If a client detects an inbound or outgoing payment of interest, it can then request the full transaction from the server.
%TODO: what can a server do?

This compression of the transactions is lossy and means that the transactions inclusion in the claimed block header can't be verified via a Merkle proof in the same way it can be verified on transparent SPV. This is because the hash of the original transaction cannot be reproduced unless the full transaction is owned, which defeats the purpose. However, a similar verification can be performed as follows. Every shielded output references a new commitment. ZCash in its block header includes a Merkle Tree root of the existing commitment set after adding all commitments the transactions of the block itself create. Thus even though transactions themselves cannot be verified as valid, shielded outputs can by verifying a Merkle inclusion proof of inclusion of the commitment in the Merkle Tree root of commitments. For the inputs no processing needs to be done. If an input reveals a note belonging to the user then this note can be marked as spent as the only person who would be able to reveal the note is the user itself and it can't be faked by any server. If an input reveals a note belonging to someone else the server has nothing to gain by tricking the wallet into thinking it is revealed in a block where it is not. Cases of double-spending by an adversarial server are completely thwarted by the output verification.

We remark that this is not an asymptotic improvement over the theoretical SPV solution. We posit that an asymptotic improvement over the theoretical SPV solution which preserves privacy (i.e. no private keys are revealed to the remote peer) cannot exist.

\paragraph{In practice.}
ZecWallet Lite~\cite{zecwallet} is a desktop wallet with a mobile companion app that utilizes the Compact Blocks proposal. On the backend it uses lightwalletd~\cite{lightwalletd}, which transforms full blocks to the compact format.

\subsection{MyMonero}
\label{mymonero}
A final solution for private cryptocurrencies observed in practice comes from Monero. MyMonero~\cite{mymonero} is a desktop and mobile wallet that operates with the help of a trusted server. The viewing private key is disclosed to the server so that it can detect transactions on the wallet's behalf. Any detected transactions are relayed to the wallet in order for the wallet to display and for the wallet to hold an up-to-date UTXO for the purposes of creating new transactions.

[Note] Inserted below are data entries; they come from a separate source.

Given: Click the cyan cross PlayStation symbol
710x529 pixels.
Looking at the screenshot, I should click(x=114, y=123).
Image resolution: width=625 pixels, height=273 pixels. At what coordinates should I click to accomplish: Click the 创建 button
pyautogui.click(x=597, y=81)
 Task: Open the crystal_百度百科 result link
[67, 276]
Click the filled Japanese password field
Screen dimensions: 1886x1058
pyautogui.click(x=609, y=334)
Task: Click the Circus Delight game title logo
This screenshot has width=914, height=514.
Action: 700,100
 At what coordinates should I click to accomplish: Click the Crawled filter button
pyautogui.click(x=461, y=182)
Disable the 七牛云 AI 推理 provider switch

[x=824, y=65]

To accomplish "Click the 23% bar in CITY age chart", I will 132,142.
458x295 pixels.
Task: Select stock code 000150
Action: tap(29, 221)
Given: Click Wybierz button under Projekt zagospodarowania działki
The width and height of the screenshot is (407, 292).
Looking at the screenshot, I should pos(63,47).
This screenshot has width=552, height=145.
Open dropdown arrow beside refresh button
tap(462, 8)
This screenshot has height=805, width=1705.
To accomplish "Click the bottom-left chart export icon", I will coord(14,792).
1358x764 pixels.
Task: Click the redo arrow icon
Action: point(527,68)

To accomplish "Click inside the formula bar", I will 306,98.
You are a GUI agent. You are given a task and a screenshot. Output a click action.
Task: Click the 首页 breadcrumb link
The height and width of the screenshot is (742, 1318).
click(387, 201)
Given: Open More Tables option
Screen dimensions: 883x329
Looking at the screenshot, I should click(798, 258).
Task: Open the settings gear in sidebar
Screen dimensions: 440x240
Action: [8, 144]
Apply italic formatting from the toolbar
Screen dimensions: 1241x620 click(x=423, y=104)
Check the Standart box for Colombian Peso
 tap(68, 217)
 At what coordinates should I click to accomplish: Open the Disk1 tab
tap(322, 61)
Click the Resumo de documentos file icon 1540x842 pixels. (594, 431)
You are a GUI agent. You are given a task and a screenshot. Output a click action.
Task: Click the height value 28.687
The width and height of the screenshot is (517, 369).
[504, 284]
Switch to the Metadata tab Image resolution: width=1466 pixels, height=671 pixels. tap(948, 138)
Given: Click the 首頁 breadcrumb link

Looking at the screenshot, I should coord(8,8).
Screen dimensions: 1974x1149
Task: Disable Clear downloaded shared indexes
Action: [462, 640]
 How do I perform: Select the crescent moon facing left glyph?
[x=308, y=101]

MyMonero works differently when the user creates a new seed and when the user recovers their wallet with an existing seed. When creating a new seed, the viewing private key is disclosed but because the server knows the key was just generated they can be certain that it has never received any transactions.

In the case of recovering from an existing seed there are two cases. Either the server already knows the corresponding viewing private key, in which case it can directly relay the transactions it knows, or the key is presented to the server for the first time. If the latter case holds, the server will take on the difficult task of looking through each transaction from the genesis up to the tip in order to detect transactions sent to the user. However, because of the computational difficulty of the task, it will request that the user pledges to send back a small reward for the server in the form of Monero before starting.
%TODO: explain how

The server is a full-node that maintains the whole chain and its tip. Only when a client requests their transactions it scans the blocks starting from the last processed block for the requested viewing key up until the tip.